--- start PASSAGE TO READ ---
Joschka Fischer, with U.S. Secretary of State Condaleeza Rice in June 2005, will lose his post as Germany’s Foreign Minister and also step down as head of the Green Party. (Photo: Michael Gross, State Department)
In Germany, the Grand Coalition is in, and the Red-Green Coalition is out. Mark Hertsgaard of The Nation magazine talks to Living on Earth host Steve Curwood about the political and economic climate that led to the uneasy new coalition between the conservative Christian Democrats and the liberal Social Democrats, and what may lie ahead for the ousted Green Party.
CURWOOD: A new coalition government has formed in Germany, with the liberal Social Democrats and conservative Christian Democrats sharing power. The Christian Democrats' Angela Merkel is the new chancellor, and gone is the Green Party, which for the past seven years was part of the so-called Red-Green Coalition government led by the Social Democrats.
With me now to talk about this turn of events in Germany is Mark Hertsgaard. He's the environment correspondent for The Nation magazine, and he just got back from Germany. Mark, welcome back to Living on Earth.
HERTSGAARD: Thanks for having me, Steve.
CURWOOD: First, give us a look back at what happened in the September election. What were the main issues during the campaign leading up to the elections? And how did the Greens go wrong?
HERTSGAARD: The Greens, I suppose, went wrong by being the junior partner to the SPD, the Social Democratic Party of Germany, led by Gerhard Schroeder who had campaigned on a promise to dramatically cut unemployment in Germany. And Germany has remained mired in deep, widespread, chronic unemployment. And that was by far the biggest issue of this campaign, and it's why the Red-Green coalition fell.
--- end PASSAGE TO READ ---
--- start EXCERPTED DATA ---
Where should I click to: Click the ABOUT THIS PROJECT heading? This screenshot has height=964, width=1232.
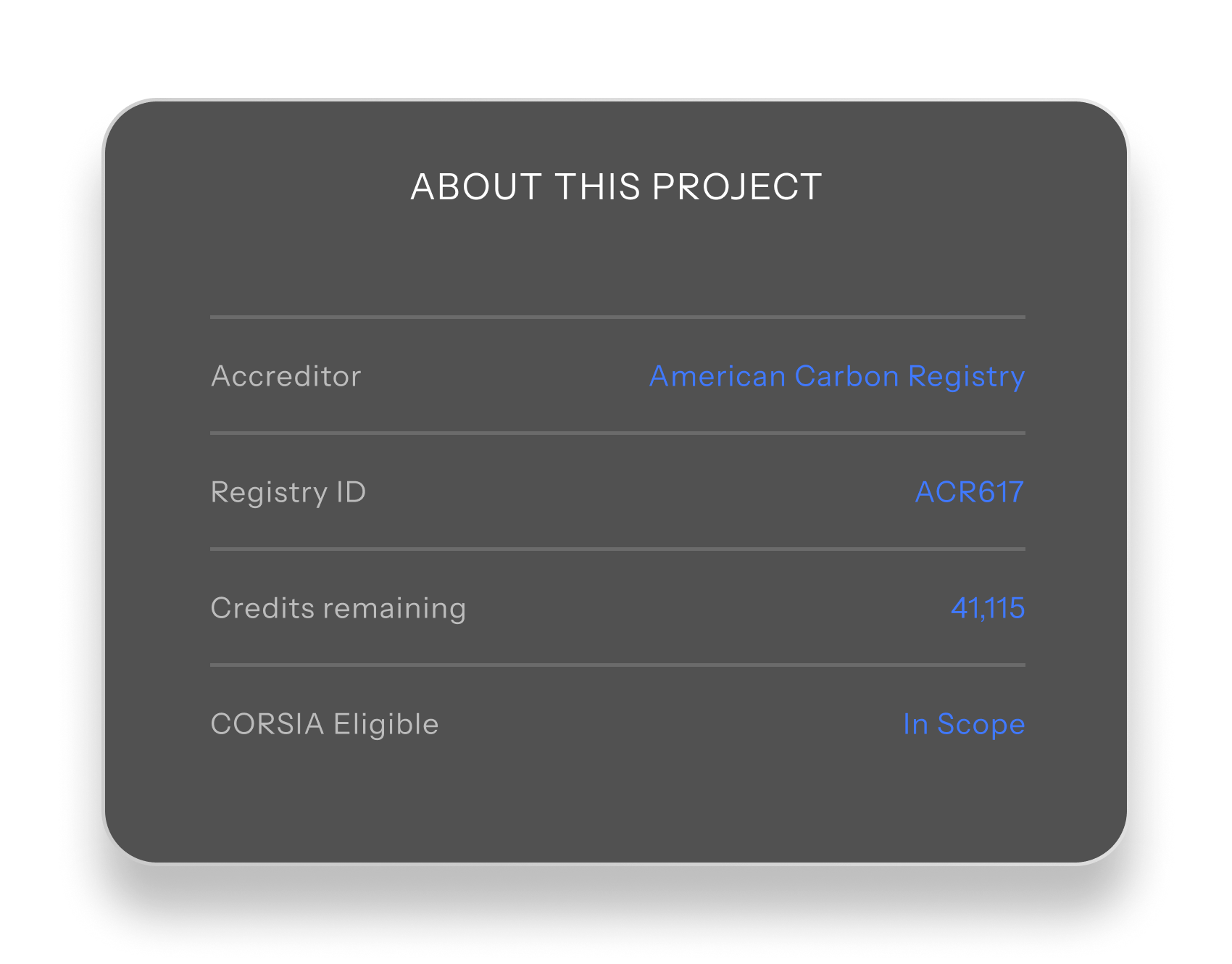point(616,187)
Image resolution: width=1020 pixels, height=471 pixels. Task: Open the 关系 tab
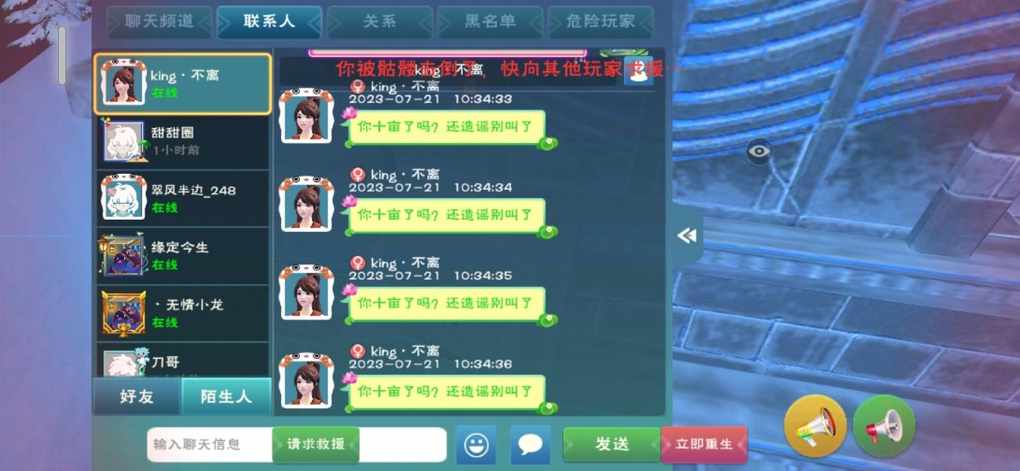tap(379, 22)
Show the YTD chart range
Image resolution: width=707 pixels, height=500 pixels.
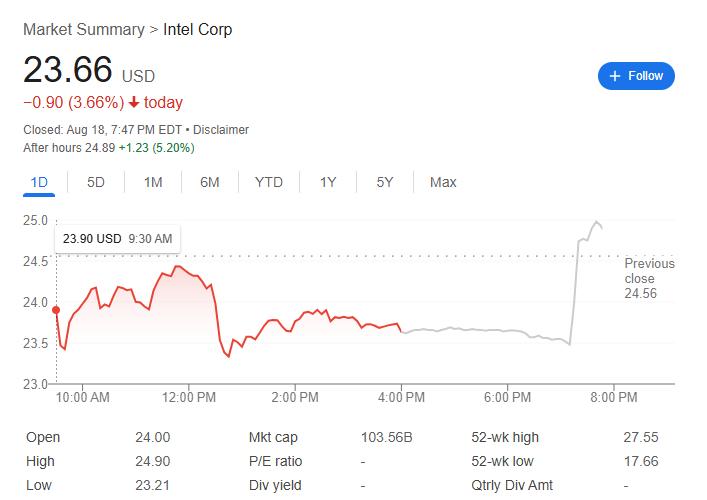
--- end EXCERPTED DATA ---
- STATED GOAL 1: Summarize the interview on Germany's new coalition in two sentences.
- STATED GOAL 2: Repeat part of the interview on Germany's new coalition word for word, starting with "HERTSGAARD: Thanks for" and going on through "Red-Green coalition fell.".

- OUTPUT 1: A new German coalition government has formed in which the Social Democrats and Christian Democrats share power, with Angela Merkel as chancellor and the Green Party gone after seven years in the Red-Green Coalition. Mark Hertsgaard tells Steve Curwood that the Greens went wrong as junior partner to Gerhard Schroeder's SPD, which had promised to cut unemployment, and that chronic unemployment was the biggest campaign issue and the reason the Red-Green coalition fell.

- OUTPUT 2:
HERTSGAARD: Thanks for having me, Steve.
CURWOOD: First, give us a look back at what happened in the September election. What were the main issues during the campaign leading up to the elections? And how did the Greens go wrong?
HERTSGAARD: The Greens, I suppose, went wrong by being the junior partner to the SPD, the Social Democratic Party of Germany, led by Gerhard Schroeder who had campaigned on a promise to dramatically cut unemployment in Germany. And Germany has remained mired in deep, widespread, chronic unemployment. And that was by far the biggest issue of this campaign, and it's why the Red-Green coalition fell.